PERSOALAN yang selalu keluarga kami, bahkan keluarga lainnya, alami di setiap Lebaran adalah pembantu rumah tangga. Setiap Lebaran, mereka pasti mudik ke kampung halaman masing-masing. Masalahnya, banyak pembantu yang tidak kembali ke rumah kita dengan berbagai alasan.
Seminggu lebih selepas Lebaran adalah hari-hari supersibuk. Ya, karena tidak ada lagi pembantu di rumah. Bu Eri terpaksa cuti untuk menangani dan membereskan rumah, sekaligus mengasuh anak-anak. Sekali-kali lah merasakan gimana beratnya jadi ibu rumah tangga.
Pembantu kami, Teh Imas, pulang kampung dan memutuskan tidak balik lagi. Kalau pembantu di rumah tangga lain mungkin pulang sebelum Lebaran, Teh Imas sebaliknya. Ia menyempatkan untuk salat Ied dan menikmati suasana lebaran di Babakan Sari. Baru esok harinya, kami beramai-ramai mengantarkan Teh Imas ke kampung halamannya di Desa Jatisari, Bojongpicung, Ciranjang, Cianjur.
Kami menyewa angkot untuk sampai ke Cianjur. Sekalian saja ini sebagai jalan-jalan bagi anak-anak. Karena Lebaran kali ini kami memang tidak kemana-mana. Mas Nur berikut Mbak Ning dan Yasmin pun ikut. Angkot penuh dengan oleh-oleh dan bekal. Kaka, Fathan, Farid, dan Yasmin, pun terpaksa duduk di bagian tengah angkot.

INFORMASI YANG DIBERIKAN:
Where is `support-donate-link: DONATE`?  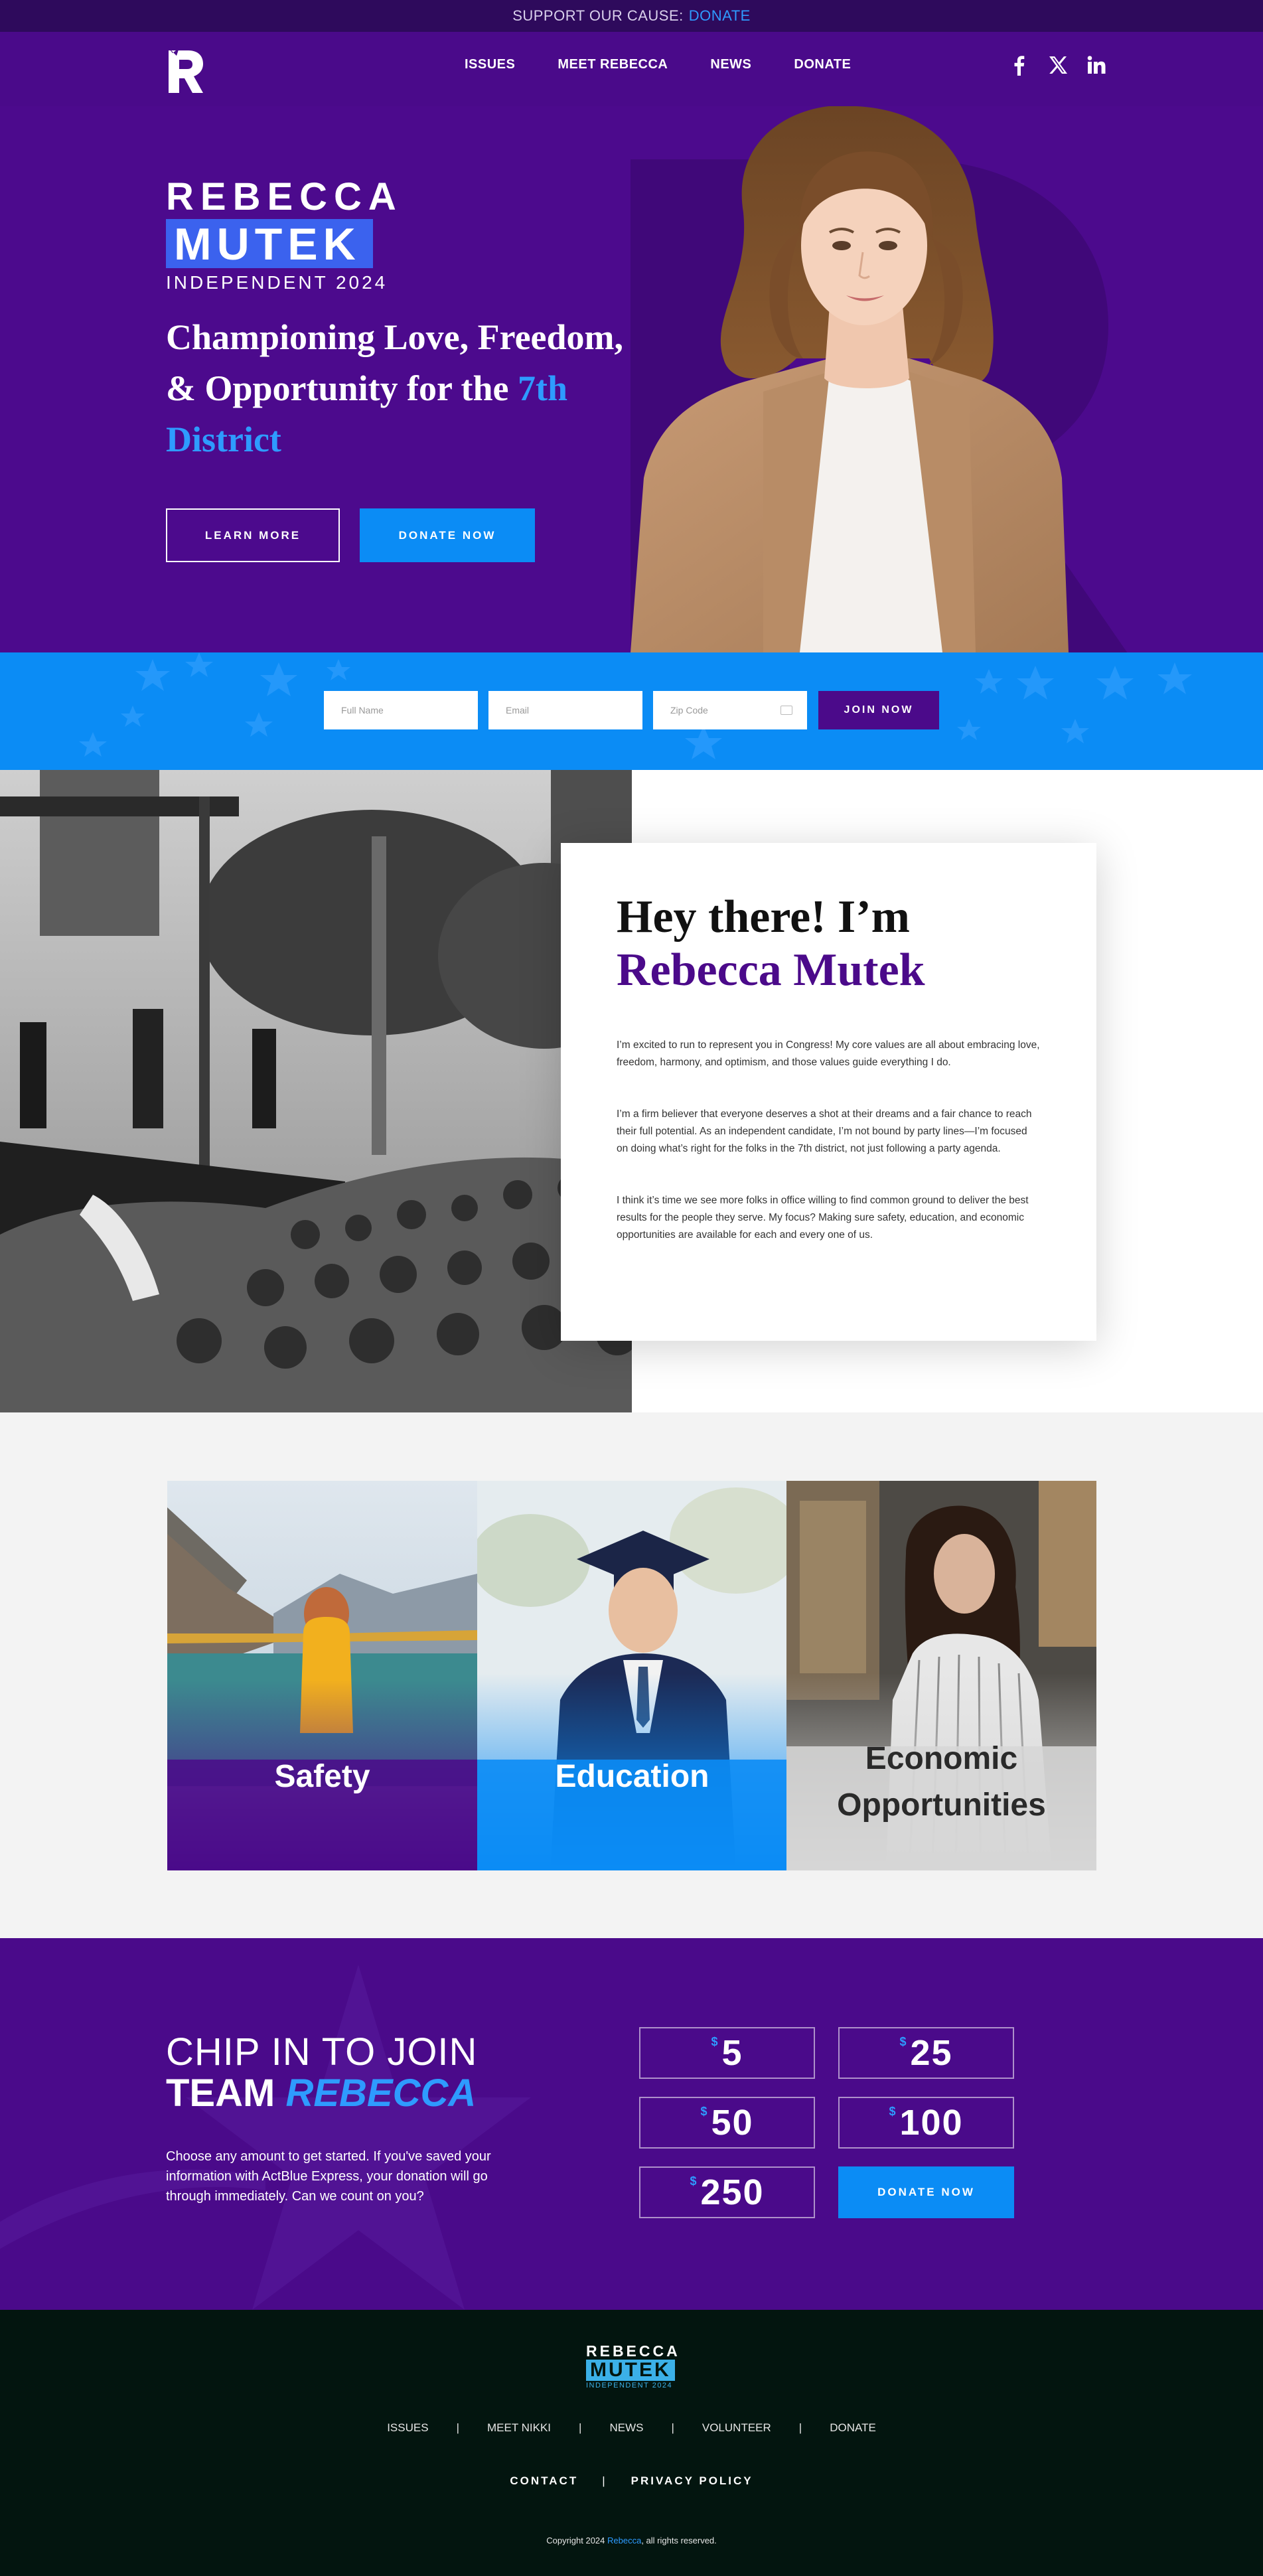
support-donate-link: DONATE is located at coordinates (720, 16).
--
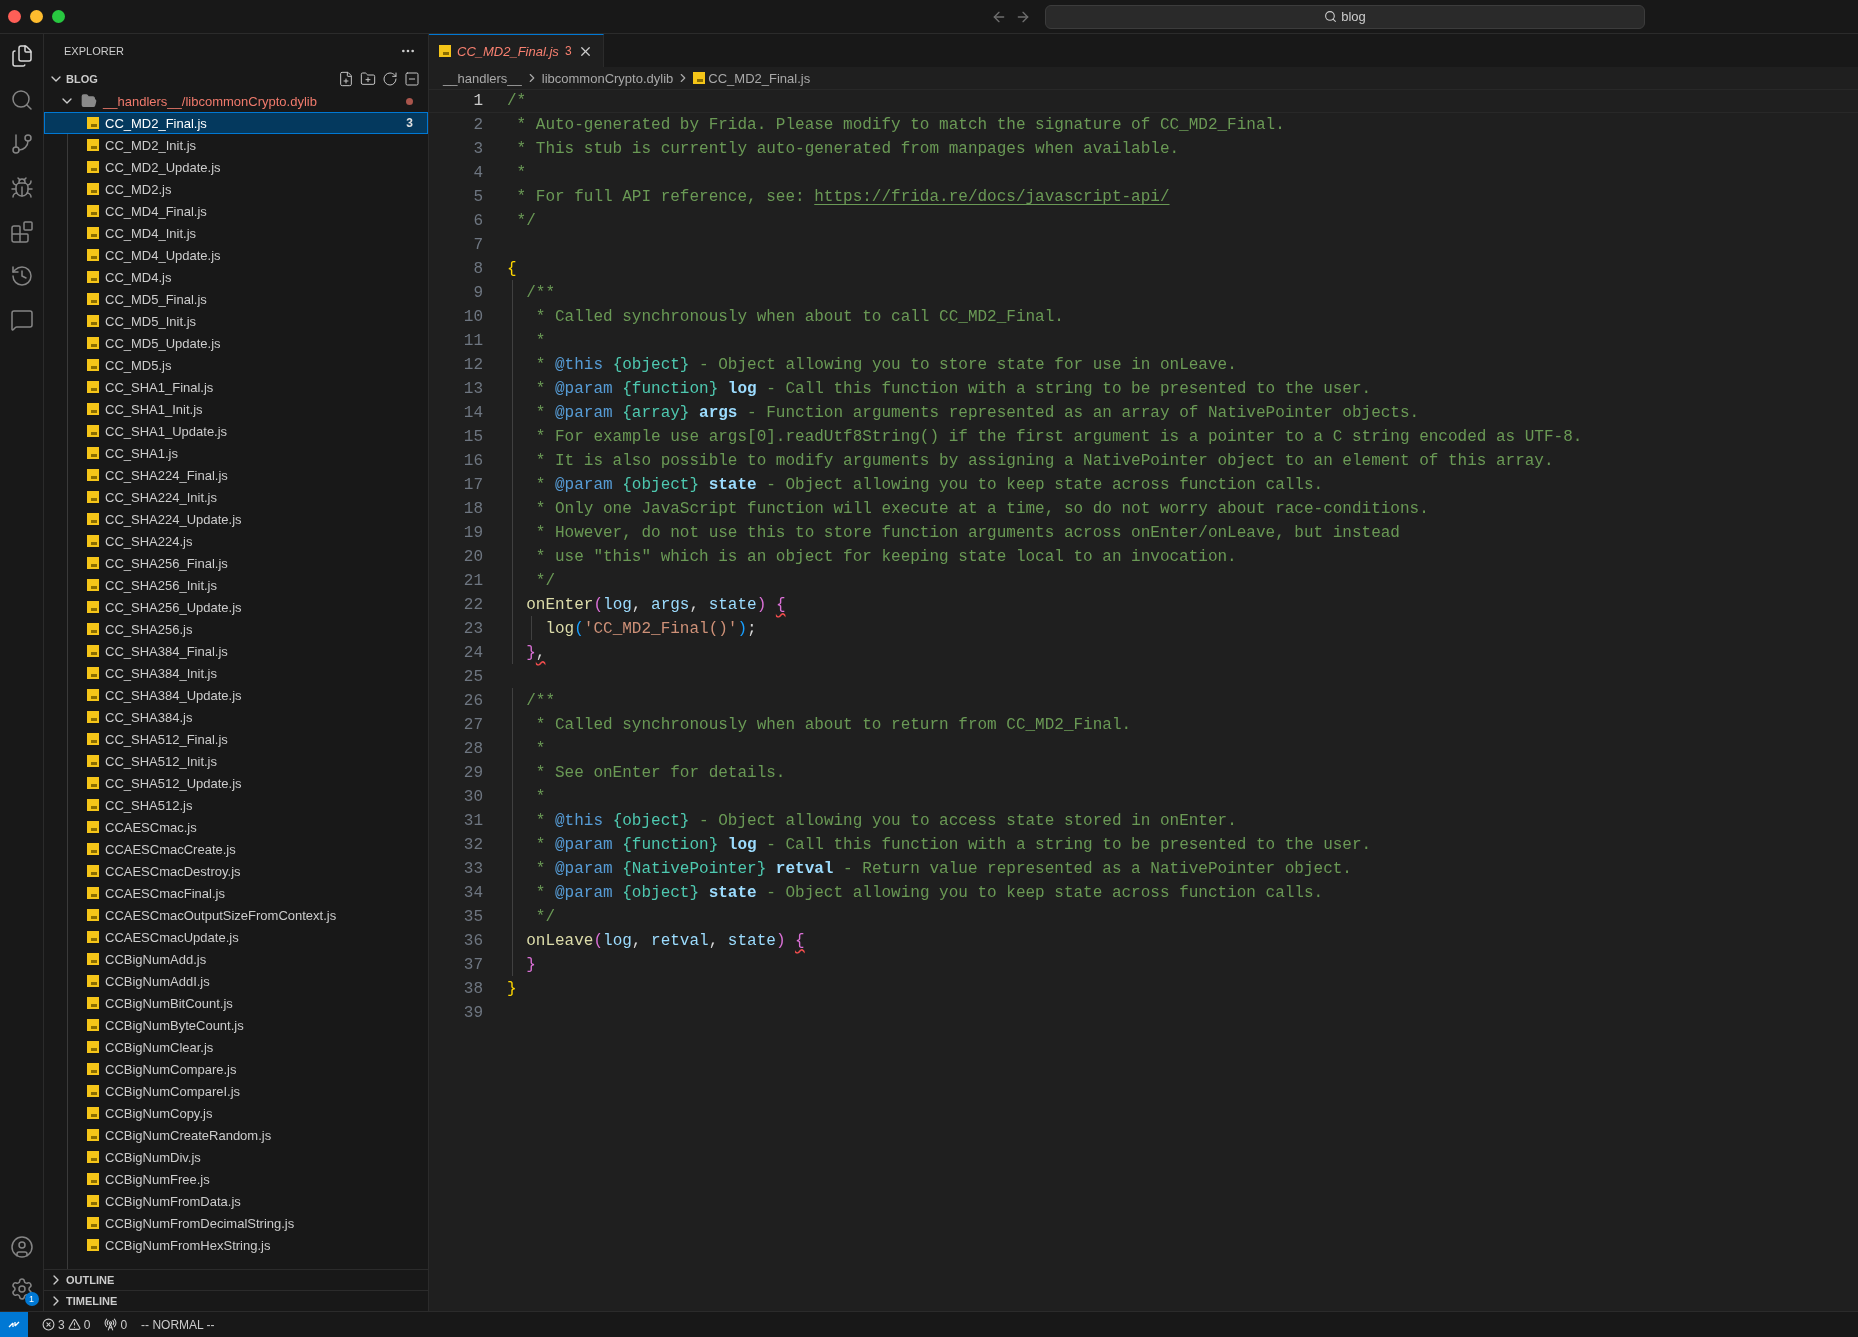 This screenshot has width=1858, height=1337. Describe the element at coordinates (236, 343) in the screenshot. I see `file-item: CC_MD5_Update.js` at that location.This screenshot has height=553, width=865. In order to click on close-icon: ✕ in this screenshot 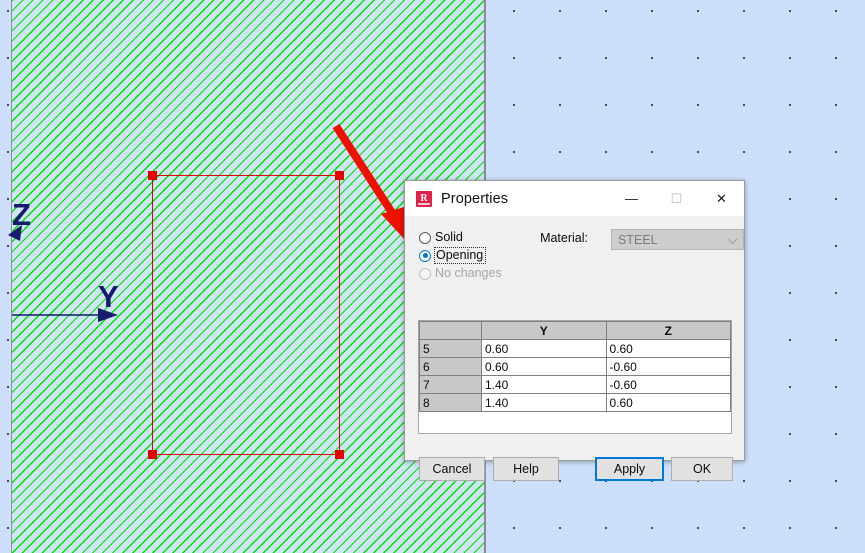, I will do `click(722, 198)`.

PERMINTAAN: Perbarui kutipan tentang pembantu yang mudik Lebaran: tulis lagi bagiannya, mulai dari kata "Kami menyewa angkot" dan berhenti setelah "bagian tengah angkot.". Ganti "oleh-oleh" dengan "buah tangan".

BAGIAN JAWABAN:
Kami menyewa angkot untuk sampai ke Cianjur. Sekalian saja ini sebagai jalan-jalan bagi anak-anak. Karena Lebaran kali ini kami memang tidak kemana-mana. Mas Nur berikut Mbak Ning dan Yasmin pun ikut. Angkot penuh dengan buah tangan dan bekal. Kaka, Fathan, Farid, dan Yasmin, pun terpaksa duduk di bagian tengah angkot.